_AIM OF THE EXERCISE_.
Among the lines of the records below, count those with the word "Click". Reply with that number alone.

(GIVEN DATA begins)

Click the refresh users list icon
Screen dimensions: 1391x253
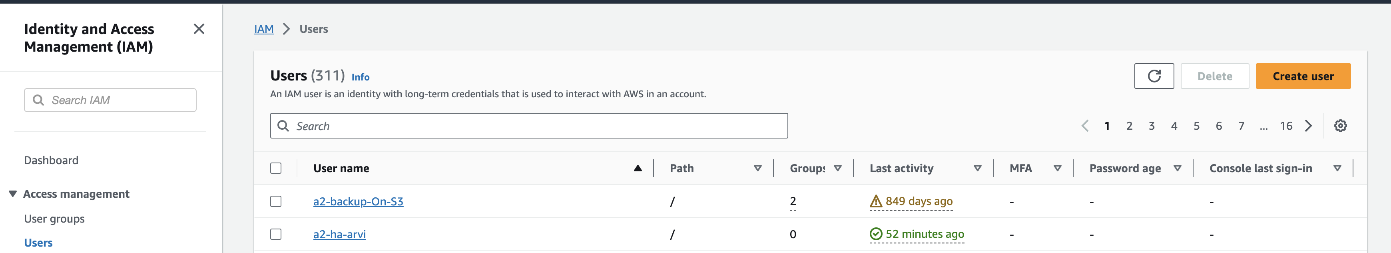(1153, 76)
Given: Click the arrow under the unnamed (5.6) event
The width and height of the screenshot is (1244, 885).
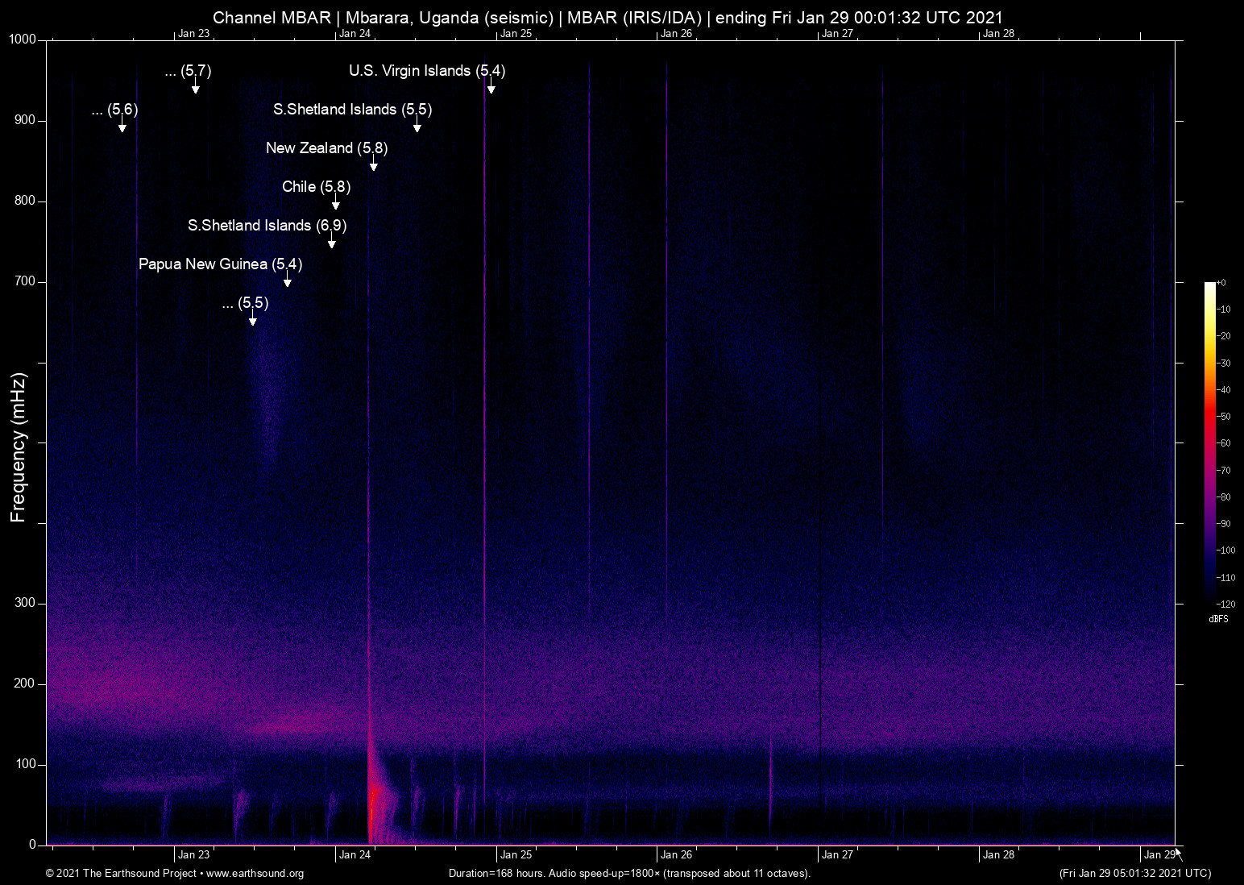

(GIVEN DATA ends)

_WRITTEN SOLUTION_.
2